§ Exercise instructions
In the records below, find the line containing "You are a computer-use agent. The"; copy exactly that line and all lines after it to the end, and nothing else.

§ Records for this exercise
************

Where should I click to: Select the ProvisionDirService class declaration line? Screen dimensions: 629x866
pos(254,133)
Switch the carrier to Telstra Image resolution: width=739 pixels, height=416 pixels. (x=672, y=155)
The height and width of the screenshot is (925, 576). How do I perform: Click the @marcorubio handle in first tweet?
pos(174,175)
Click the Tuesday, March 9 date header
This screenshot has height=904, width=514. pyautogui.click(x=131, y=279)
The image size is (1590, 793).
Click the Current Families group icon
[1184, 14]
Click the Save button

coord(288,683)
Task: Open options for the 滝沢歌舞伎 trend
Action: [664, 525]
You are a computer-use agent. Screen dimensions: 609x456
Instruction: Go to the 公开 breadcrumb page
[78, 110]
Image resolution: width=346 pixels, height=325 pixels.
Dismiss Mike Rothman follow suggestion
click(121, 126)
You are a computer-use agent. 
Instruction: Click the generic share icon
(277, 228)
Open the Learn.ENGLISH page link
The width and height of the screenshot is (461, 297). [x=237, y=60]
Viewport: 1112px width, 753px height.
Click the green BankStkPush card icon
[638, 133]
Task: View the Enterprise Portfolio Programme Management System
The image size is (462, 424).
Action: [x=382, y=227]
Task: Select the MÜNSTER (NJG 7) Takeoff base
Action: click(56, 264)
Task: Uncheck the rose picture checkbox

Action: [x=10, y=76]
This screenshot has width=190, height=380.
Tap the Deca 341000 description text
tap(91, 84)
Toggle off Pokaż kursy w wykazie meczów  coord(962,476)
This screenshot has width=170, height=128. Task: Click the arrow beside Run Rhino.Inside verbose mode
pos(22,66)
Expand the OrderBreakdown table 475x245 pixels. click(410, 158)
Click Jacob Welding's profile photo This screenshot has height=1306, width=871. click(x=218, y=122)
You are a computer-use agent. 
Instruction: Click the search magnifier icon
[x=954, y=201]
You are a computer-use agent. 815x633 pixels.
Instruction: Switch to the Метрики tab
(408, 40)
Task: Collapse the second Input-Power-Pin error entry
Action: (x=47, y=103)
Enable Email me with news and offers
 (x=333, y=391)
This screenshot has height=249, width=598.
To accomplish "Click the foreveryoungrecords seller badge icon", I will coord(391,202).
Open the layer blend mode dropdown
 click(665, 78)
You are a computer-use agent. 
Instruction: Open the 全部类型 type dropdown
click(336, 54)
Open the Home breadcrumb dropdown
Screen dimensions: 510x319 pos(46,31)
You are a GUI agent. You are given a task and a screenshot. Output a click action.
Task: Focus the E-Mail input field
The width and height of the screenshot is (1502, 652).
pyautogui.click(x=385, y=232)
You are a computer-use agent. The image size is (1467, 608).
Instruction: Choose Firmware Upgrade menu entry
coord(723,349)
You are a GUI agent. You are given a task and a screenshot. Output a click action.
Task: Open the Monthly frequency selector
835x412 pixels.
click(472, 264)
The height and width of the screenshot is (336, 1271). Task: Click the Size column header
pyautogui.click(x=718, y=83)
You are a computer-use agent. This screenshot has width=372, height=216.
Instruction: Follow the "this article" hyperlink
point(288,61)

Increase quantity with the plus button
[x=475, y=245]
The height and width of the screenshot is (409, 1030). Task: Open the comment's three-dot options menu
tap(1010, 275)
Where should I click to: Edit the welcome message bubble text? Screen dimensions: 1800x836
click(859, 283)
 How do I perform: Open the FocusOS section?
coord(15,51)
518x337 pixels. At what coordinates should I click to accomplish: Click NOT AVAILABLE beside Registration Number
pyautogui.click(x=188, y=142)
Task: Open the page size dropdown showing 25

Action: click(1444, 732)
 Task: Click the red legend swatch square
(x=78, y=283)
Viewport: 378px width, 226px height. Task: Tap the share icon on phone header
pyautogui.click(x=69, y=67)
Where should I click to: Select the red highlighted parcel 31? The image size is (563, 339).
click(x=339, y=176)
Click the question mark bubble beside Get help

************

§ Task response
You are a computer-use agent. The image size is (1467, 608).
Instruction: Choose Firmware Upgrade menu entry
coord(723,349)
You are a GUI agent. You are given a task and a screenshot. Output a click action.
Task: Open the Monthly frequency selector
835x412 pixels.
click(472, 264)
The height and width of the screenshot is (336, 1271). Task: Click the Size column header
pyautogui.click(x=718, y=83)
You are a computer-use agent. This screenshot has width=372, height=216.
Instruction: Follow the "this article" hyperlink
point(288,61)

Increase quantity with the plus button
[x=475, y=245]
The height and width of the screenshot is (409, 1030). Task: Open the comment's three-dot options menu
tap(1010, 275)
Where should I click to: Edit the welcome message bubble text? Screen dimensions: 1800x836
click(859, 283)
 How do I perform: Open the FocusOS section?
coord(15,51)
518x337 pixels. At what coordinates should I click to accomplish: Click NOT AVAILABLE beside Registration Number
pyautogui.click(x=188, y=142)
Task: Open the page size dropdown showing 25

Action: click(1444, 732)
 Task: Click the red legend swatch square
(x=78, y=283)
Viewport: 378px width, 226px height. Task: Tap the share icon on phone header
pyautogui.click(x=69, y=67)
Where should I click to: Select the red highlighted parcel 31? The image size is (563, 339).
click(x=339, y=176)
Click the question mark bubble beside Get help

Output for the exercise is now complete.